“Hope for the best, prepare for the worst.” That’s the advice that many of us have given or taken in our own lives. It’s that cautious optimism that causes us to buy life insurance while simultaneously setting aside funds for retirement.
For whatever reasons, organisations often haven’t always followed this motto. We’ve seen as countless organisations have crumbled during a crisis that they were ill equipped to handle. What’s generally most frustrating in this situation is when we find red flags have been ignored.
Thankfully, many organisations are starting to see the importance of advanced preparation and testing their systems to ensure they can withhold internal and external crises. This week, it was announced that the European Banking Authority (EBA), in coordination with the European Central Bank (ECB) would be launching a series of stress tests to determine the resilience of banks across Europe.
The test will consider the resilience of banks during a number of economic crisesincluding severe currency depreciation, surges in unemployment and a slump in home values. This all seeks to identify vulnerabilities in current systems before the ECB takes control of 150 European banks.
When the Global Financial Crisis hit, many organisations, individuals and institutions were shocked by just how vulnerable they were. Now, years later, some are speculating the current situation is conducive to another crisis of the same or higher magnitude.
Economics and finance, like most fields, often experiences warning signs before a crisis. While these warning signs are useful and should be monitored, the scary fact is that anything can happen at any time.
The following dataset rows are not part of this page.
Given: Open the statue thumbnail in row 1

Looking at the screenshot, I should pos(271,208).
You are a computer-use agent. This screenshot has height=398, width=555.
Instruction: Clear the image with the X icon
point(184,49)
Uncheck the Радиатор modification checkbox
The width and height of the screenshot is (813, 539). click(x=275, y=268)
Recent incidents such as the Crimean Peninsula Crisis and the disappearance of flight MH370 demonstrate how quickly industries and global priorities can shift following a crisis.
While we can’t predict every possible scenario, we can consider the things most likely to affect our organisation and develop a mitigation and response plan.
During a crisis, things move quickly. Decisions need to be made, tasks need to be delegated and everyone within an organisation must be kept informed. Without a crisis management plan that’s been implemented and tested, confusion is inevitable and is likely to exacerbate the crisis further.
On a small scale, we’ve all been a part of crisis simulations. From workplace evacuation drills to learning how to ‘stop, drop and roll’ in school, these simulations exist so that we can respond immediately in an emergency.
On a larger scale, all organisations need to apply these principles. Just as the EBA and ECB are challenging banks’ abilities to respond to common and likely economic crises, every organisation needs to test their response to financial and reputation crises as well as emergency situations.
Communications and IT systems need to be maintained and tested frequently. Ongoing audits need to be done around staff turnover to ensure all delegated responsibilities are up-to-date and that everyone from the new starter to the CEO knows what they need to do in a crisis.
At Briggs Communications, we’ve seen the look of surprise on our clients faces when an unexpected glitch emerges in their crisis simulation, and in a way, that’s the entire point. Encountering these challenges in a low-stakes scenario is the best way to prepare for the real thing.